To preprocess, I used the following pipeline:

- I stemmed all words
- I removed punctuation and irregular characters
- I removed citations for retweets (the handles that followed) and twitter handles where possible
- I removed hashtag symbols
- I attempted to translate emoji into English meanings

Note that depending on the way I handled data labeling, I was able to maintain different aspects of the tweets. I have flagged important compromises where I made them. Across the board, there were several data processing issues that I had to content with across methods:

- Emojis: in order to import all data, I needed to use "mac roman" encoding. This eliminated a lot of emoji data. As a result, emojis, which I had originally intended to translate to their corresponding words, could not be included across all datasets
- Tweet characters: For long tweets or tweets with retweet citations, not all of the data could be included in the text. Instead, these tweets became truncated. 

### Hand labeling 
First, I tried to hand label a subset of tweets using these rules. Not only was this wildly inefficient, I also learned that I myself have bias. I didn't want my own bias to impact how I coded a tweet (for example, I noticed that I would code "bad" news stories as negative if someone retweeted them, but not "good" news stories). I also have experience working with the police, and so read significant subtext in tweets where subtext might not have been present (for example, if a tweet mentioned Second City Cop, a popular sarcastic blog that is pro-police, I often interpreted the tweet as sarcastic). Consequently, I decided that I would not hand label all tweets independently. 

### CoreNLP
The next thing I attempted was to use an out-of-the-box sentiment classifier to identify positive and negative tweets about the police. To do this, I configured an aws EC2 instance such that it was running Stanford's CoreNLP program on port 9000, and then submitted cleaned tweet text to the server for all unique tweets. Once I had my cleaned data, I examined the automated results. 
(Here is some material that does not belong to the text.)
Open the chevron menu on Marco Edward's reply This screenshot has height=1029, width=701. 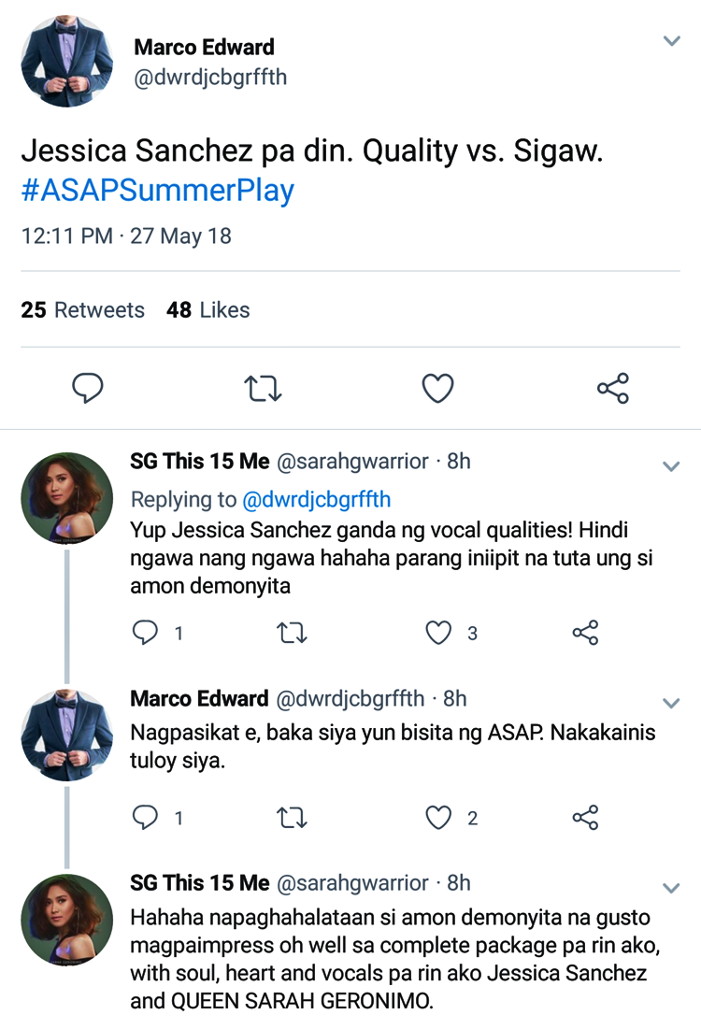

This approach posed several challenges. First, and perhaps most importantly, it did not address the key issue (bias) from hand labeling. The out-of-the-box senitment labeling was problematic because it didn't fully account for context. As a result, many of the tweets were mischaracterized. Second of all, this approach was even more time intensive than labeling, since I had to set up the EC2 server, 

As an example, the following tweet was classified as "negative". Because this tweet is a headline, it should have been classified as "neutral". This problem was pervasive throughout the dataset, and because tweets had already been preprocessed before getting sent to the CoreNLP server, extremely difficult to fix. What's more, fixing the issue would be akin to hand-labeling tweets, which is what I wanted to avoid in the first place.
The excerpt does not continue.